His commentary on "the gays" is generally too obscene to quote here -- but the gist is that he sees male performers who perform on both the gay and straight side of the industry as a major health risk. This is an argument that has been made by others -- and it's true that the subject of the last HIV outbreak in the business performed in gay and straight films -- but judging from his blog posts, Long seems more passionate about homophobic slurs than meaningfully engaging in the worthy debate about condom and testing policies in the business. Porn WikiLeaks entries use similar slurs against male actors alleged to have worked on both sides of the industry.

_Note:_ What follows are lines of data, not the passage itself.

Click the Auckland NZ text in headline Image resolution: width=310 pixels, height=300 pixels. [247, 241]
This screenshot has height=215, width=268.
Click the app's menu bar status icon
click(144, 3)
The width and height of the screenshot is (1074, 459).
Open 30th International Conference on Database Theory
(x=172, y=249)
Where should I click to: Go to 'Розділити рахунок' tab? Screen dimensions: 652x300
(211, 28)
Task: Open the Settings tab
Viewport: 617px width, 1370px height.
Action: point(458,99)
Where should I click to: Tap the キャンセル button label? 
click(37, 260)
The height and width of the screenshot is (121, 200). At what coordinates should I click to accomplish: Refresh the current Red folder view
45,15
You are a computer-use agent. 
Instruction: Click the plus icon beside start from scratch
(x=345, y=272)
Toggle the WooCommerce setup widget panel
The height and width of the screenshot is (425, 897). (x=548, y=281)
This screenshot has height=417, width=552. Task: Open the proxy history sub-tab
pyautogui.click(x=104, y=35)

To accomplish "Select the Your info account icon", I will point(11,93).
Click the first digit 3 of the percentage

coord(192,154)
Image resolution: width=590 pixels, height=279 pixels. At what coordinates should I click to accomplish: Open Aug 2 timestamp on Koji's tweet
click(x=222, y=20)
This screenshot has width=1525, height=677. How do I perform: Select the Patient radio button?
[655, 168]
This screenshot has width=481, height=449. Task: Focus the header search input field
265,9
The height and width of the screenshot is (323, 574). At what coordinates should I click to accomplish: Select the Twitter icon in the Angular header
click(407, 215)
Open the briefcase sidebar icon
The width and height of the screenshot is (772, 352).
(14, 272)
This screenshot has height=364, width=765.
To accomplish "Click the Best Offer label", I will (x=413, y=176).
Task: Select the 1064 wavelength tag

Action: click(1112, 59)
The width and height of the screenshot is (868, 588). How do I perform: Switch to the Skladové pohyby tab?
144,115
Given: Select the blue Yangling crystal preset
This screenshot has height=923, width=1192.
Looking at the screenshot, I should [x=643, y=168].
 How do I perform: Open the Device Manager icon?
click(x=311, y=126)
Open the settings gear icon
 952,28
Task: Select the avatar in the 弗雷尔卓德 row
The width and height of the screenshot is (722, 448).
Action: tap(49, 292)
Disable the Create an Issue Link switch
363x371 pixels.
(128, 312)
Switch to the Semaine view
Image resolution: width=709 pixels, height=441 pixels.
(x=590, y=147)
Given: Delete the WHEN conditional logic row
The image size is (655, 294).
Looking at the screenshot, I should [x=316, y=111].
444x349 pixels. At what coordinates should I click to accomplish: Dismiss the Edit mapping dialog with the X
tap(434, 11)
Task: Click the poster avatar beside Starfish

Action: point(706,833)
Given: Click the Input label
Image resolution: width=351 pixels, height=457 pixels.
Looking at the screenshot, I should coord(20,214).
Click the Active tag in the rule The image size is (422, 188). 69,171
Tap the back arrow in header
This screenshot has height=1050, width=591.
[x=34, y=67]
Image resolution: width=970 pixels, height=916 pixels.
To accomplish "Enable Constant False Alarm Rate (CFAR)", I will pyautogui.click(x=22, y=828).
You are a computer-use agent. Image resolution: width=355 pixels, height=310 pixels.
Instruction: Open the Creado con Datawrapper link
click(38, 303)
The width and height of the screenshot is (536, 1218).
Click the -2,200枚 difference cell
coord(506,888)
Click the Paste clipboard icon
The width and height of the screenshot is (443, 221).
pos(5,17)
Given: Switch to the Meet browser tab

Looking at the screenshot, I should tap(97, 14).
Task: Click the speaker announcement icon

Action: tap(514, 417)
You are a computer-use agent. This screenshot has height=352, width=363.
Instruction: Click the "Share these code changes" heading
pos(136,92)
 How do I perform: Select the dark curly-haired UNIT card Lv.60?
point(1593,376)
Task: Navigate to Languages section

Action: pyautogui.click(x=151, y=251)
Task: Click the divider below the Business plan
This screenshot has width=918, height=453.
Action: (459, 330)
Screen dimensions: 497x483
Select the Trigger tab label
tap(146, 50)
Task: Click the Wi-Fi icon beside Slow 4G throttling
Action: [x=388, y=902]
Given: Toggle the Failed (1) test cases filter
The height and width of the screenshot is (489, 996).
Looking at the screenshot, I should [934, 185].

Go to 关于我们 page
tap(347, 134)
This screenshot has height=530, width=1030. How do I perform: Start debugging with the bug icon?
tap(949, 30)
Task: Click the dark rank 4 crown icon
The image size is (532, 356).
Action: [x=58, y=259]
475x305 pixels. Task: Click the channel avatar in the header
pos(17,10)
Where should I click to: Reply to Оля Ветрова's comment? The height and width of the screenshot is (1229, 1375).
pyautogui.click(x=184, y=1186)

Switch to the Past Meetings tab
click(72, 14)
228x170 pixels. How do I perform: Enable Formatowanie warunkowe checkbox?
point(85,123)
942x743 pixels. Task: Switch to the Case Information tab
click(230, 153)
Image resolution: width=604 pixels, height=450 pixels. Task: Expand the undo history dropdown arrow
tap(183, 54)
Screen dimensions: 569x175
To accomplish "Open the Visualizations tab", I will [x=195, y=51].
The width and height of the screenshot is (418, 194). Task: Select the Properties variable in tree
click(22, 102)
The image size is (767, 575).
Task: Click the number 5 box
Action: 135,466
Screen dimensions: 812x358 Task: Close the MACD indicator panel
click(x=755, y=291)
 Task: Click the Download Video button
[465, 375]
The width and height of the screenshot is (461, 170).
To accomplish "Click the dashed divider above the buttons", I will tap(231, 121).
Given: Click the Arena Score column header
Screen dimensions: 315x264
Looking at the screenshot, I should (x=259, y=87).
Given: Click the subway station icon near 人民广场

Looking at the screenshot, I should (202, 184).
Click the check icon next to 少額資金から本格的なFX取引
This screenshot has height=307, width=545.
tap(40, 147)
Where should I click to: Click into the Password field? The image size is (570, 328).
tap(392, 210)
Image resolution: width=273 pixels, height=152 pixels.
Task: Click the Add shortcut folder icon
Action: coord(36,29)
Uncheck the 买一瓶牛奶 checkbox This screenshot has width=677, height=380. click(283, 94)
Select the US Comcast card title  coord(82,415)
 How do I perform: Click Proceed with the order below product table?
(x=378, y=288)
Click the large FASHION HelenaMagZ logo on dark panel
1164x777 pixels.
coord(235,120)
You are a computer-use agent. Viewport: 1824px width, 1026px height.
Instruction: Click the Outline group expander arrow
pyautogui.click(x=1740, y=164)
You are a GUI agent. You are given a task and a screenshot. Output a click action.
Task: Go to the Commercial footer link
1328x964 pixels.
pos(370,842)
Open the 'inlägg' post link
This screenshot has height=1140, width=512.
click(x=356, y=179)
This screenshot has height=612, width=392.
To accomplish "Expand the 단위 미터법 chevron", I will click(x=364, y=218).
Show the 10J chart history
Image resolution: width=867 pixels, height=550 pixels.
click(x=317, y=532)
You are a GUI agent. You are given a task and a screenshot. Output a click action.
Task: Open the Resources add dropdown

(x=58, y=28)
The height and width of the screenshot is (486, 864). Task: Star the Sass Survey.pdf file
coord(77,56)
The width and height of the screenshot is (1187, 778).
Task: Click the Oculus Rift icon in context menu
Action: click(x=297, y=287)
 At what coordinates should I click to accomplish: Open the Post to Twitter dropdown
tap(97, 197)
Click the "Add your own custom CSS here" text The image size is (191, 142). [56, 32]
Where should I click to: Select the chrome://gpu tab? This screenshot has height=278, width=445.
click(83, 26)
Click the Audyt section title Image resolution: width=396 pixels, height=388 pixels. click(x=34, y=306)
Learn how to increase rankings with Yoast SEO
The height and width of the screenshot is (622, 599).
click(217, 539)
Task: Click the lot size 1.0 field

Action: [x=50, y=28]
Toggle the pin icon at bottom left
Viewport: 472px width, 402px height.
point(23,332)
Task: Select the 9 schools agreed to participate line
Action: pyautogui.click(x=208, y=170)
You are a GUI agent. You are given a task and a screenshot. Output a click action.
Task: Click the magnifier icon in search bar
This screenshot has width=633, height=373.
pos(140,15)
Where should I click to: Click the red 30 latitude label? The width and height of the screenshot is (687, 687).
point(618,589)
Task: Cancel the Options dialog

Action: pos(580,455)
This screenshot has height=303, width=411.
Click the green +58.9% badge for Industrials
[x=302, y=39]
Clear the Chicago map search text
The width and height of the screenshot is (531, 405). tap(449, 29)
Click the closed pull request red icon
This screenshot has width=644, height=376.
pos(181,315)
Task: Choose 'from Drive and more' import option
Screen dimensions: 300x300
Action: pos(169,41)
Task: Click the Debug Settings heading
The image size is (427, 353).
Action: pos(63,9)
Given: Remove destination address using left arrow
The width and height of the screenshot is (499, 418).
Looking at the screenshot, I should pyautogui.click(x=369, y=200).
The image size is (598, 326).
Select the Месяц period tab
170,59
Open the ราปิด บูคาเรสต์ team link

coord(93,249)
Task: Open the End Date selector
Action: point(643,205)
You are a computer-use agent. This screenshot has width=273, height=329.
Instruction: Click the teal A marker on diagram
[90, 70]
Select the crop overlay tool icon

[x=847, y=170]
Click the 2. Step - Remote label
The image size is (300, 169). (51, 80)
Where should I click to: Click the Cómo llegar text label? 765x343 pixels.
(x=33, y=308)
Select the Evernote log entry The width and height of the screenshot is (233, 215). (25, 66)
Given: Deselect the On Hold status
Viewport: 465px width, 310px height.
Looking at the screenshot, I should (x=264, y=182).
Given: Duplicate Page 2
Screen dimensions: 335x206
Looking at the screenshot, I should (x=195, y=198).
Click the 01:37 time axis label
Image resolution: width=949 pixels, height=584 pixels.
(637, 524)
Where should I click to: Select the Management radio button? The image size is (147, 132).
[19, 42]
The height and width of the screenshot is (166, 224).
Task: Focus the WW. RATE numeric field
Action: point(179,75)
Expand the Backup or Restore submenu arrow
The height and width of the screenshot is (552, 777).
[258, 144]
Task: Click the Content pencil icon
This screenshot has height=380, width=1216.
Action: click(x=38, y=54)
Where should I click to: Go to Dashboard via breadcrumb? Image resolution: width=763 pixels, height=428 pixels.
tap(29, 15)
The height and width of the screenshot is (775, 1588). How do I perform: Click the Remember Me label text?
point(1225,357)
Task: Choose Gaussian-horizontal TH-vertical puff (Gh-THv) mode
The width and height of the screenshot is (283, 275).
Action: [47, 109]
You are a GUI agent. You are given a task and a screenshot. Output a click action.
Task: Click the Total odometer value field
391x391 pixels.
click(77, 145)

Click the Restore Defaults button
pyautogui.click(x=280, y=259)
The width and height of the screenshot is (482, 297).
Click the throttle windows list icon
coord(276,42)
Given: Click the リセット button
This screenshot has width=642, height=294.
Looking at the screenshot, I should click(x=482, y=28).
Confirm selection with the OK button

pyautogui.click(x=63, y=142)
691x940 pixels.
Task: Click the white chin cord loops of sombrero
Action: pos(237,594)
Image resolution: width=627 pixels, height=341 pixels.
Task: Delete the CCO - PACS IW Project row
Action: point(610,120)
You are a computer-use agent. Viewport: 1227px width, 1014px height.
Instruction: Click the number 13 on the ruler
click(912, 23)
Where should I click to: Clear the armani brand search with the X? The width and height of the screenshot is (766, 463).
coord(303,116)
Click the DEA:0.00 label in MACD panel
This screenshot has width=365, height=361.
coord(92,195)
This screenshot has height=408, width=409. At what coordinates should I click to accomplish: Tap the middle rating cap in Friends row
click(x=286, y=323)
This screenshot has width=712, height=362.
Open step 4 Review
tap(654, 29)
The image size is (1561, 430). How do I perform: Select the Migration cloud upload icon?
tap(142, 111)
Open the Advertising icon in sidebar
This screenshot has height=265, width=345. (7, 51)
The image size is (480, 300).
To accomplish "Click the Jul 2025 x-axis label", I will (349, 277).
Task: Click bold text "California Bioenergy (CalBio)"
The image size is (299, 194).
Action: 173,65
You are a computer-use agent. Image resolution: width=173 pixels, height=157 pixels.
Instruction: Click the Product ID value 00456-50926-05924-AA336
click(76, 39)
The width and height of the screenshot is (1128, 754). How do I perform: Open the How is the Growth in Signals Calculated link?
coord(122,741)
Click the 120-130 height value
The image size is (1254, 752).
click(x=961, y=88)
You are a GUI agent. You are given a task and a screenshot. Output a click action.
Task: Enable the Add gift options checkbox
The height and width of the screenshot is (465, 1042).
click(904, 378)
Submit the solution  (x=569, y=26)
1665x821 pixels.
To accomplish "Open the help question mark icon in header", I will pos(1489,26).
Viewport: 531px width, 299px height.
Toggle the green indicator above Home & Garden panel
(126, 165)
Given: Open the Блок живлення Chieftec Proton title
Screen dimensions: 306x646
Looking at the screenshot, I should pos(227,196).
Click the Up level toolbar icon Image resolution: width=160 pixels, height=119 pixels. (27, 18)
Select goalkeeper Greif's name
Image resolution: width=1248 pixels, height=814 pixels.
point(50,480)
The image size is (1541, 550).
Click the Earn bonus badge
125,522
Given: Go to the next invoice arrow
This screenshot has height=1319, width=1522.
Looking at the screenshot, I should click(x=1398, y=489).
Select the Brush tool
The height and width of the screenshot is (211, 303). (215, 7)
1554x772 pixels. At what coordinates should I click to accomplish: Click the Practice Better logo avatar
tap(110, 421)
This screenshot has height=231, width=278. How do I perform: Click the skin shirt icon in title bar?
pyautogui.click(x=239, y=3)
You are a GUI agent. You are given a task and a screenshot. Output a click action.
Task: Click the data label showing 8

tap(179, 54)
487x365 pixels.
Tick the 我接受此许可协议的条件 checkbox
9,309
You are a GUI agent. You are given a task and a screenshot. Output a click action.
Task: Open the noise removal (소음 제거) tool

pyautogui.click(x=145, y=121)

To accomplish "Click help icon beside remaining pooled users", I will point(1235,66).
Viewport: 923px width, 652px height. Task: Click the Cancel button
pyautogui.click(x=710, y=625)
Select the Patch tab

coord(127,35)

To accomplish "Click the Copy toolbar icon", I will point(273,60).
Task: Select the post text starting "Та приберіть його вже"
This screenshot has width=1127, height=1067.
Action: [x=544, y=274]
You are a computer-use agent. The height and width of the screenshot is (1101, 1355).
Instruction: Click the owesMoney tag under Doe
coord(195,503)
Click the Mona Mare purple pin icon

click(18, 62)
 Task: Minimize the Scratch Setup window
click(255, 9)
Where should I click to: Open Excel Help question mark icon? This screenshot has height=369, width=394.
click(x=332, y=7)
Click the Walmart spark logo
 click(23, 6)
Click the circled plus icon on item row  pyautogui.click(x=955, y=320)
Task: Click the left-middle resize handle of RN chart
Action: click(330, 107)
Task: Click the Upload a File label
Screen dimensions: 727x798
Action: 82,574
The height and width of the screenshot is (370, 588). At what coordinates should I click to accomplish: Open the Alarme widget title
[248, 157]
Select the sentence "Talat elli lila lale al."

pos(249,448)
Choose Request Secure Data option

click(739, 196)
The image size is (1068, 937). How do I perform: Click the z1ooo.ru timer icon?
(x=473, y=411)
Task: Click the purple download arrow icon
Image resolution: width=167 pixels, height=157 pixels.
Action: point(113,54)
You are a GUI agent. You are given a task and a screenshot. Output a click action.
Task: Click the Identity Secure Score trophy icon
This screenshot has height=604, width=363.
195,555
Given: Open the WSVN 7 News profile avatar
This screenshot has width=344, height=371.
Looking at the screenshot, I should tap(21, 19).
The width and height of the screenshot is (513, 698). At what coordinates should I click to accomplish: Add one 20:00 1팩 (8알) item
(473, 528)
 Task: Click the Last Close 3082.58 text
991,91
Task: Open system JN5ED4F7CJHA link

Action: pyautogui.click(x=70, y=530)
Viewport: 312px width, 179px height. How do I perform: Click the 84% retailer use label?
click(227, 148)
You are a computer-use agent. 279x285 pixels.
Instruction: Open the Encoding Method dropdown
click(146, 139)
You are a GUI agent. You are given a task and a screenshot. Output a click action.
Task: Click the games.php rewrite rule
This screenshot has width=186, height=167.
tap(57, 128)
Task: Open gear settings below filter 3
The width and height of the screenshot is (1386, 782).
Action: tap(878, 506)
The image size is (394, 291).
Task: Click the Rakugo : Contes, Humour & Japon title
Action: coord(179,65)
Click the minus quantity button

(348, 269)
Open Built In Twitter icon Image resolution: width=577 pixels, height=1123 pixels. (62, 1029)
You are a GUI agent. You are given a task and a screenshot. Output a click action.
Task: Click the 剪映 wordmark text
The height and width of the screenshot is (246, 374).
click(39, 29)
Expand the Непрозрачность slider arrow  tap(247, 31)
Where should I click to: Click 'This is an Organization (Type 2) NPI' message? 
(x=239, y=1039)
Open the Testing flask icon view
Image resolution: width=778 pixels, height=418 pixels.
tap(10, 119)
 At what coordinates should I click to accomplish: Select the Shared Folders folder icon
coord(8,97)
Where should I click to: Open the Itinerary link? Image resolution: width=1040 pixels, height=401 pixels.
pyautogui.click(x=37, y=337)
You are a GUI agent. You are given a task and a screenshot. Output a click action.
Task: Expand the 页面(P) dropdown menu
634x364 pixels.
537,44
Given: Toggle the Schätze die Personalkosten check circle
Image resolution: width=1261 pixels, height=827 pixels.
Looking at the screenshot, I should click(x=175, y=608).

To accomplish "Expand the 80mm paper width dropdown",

Christian is one of those performers. "They posted my real name, the real names of my parents and pictures of them, their home address and telephone number, the name and picture and phone number of my brother, a picture of the cemetery where my grandfather recently passed away, not to mention saying that I have HIV," he tells me. He believes Long is behind the site and is "extremely envious of our success." Christian adds, "He failed out of the industry and is very, very bitter about it." Kimberly Kane, a porn performer, declined to name names but she said, "Most of us in the porn industry know who is behind Porn WikiLeaks" and suspects "he is doing it out of hatred for a business that shunned him for being even too repugnant for porn."

Porn WikiLeaks hardly targets just males; of course, the vast majority of the entries on the site are for actresses and reveal everything from their real names to their home address. Each entry starts out with the basic template of "X born X is a pornographic whore, and Hooker." Every anti-female epithet you can think of is employed, and then some. Sometimes the mocking turns violent: One actress' birth date is followed by a prediction of her death "when her husband beats her to death." There is also encouragement on some of the site's message boards to contact the women's friends and family to let them know that she's "a whore who" -- well, you get the idea. I'll spare you the nastiness.

It isn't just that these performers are being outed; they're potentially being put in serious danger. Kane says it's inevitable that "bad apples will come out of the woodwork." Performer Lorelei Lee (who last year motioned to have her real name withheld from a federal obscenity trial out of concerns for her safety) told me by email, "The combination of volatile public reactions to sex work and an audience perception of performers as more accessible and/or less 'real' than other women makes us a target for hateful rhetoric, harassment, and too frequently for real violence," Lee says. She calls it "an ugly and inhumane act." Debates about the ethics and morality of the sex industry are rarely simple, but I suspect that is at least one argument most people can stand behind.